In his periodic personal reflections, Roy Medley, the General Secretary of the American Baptist Churches, USA (my denomination) addresses the health care crisis. He begins with these words...

Health care needs to be affordable. For too many it is not.
Health care needs to be portable. For too many it is not.
Health care systems need to be more efficient. Too many are not.
Health care should not involve profiteering. For some it does.
Health care needs to be available. For too many it is not.

That is the key isn't it? The current system is broken. (I encourage you to read his entire article linked in the first sentence...) Anyone who argues against a single payer system comes back to those five simple facts and cannot adequately address them. There is no other way that I can see that addresses all of the concerns. To leave any of them unaddressed is unjust and poor stewardship of the resources of our nation. As a person of faith I would say that to leave any of these issues unaddressed is sin.

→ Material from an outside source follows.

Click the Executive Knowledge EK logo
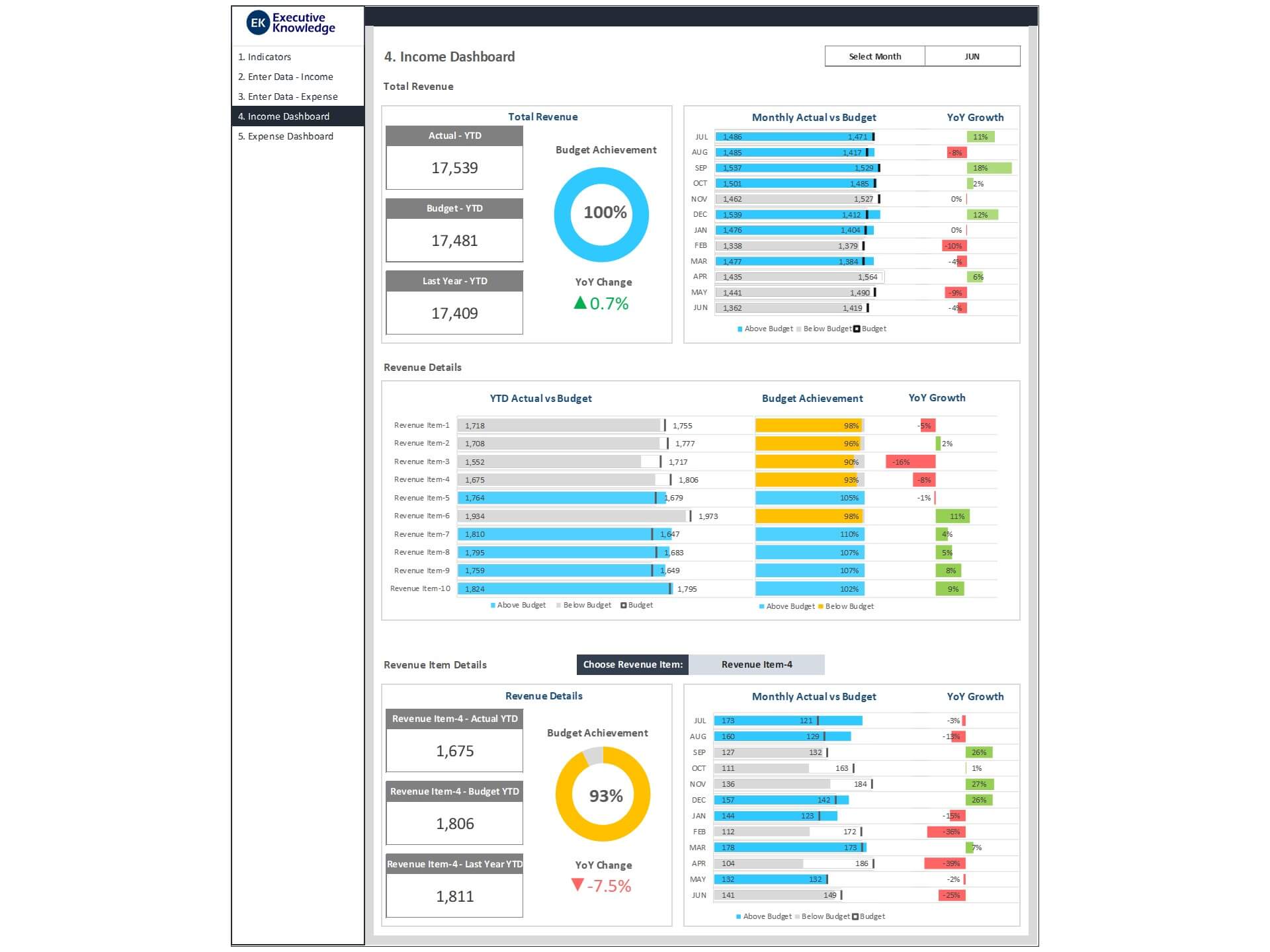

write you legislators and tell them to get on board with a strong public option, or better yet to remove the insurance companies altogether.


Chad Zaucha said...

I just read that the government "cash for clunkers" program was suspended due to an overwhelming amount of confusion. How can the government run a complicated program like health care if it can't exchange beat up cars for stimulus money?

Without question health care needs a lot of work. But the government has not proven its ability to undertake this daunting task. Is the system bad? Yes. Could it be worse? Absolutely. My fear is that we will find out just how much worse.

roy said...

Hey Chad
could it be worse? Depends on your life situation. If you have no insurance, then probably not. If you have expensive insurance that lets you down regularly, maybe. If you are stuck in a job you hate because you can't leave it and risk losing insurance or even worse, stuck in a marriage because you can't risk losing insurance... not likely.

The private sector has shown it can't run the system. Costs are the highest in the world. Results are something like 37th. Choice is a mirage. Some third world countries have lower infant mortality rates than our cities. Your argument is they haven't shown they can... while the private sector has clearly shown it cannot. Sounds like an easy choice to me.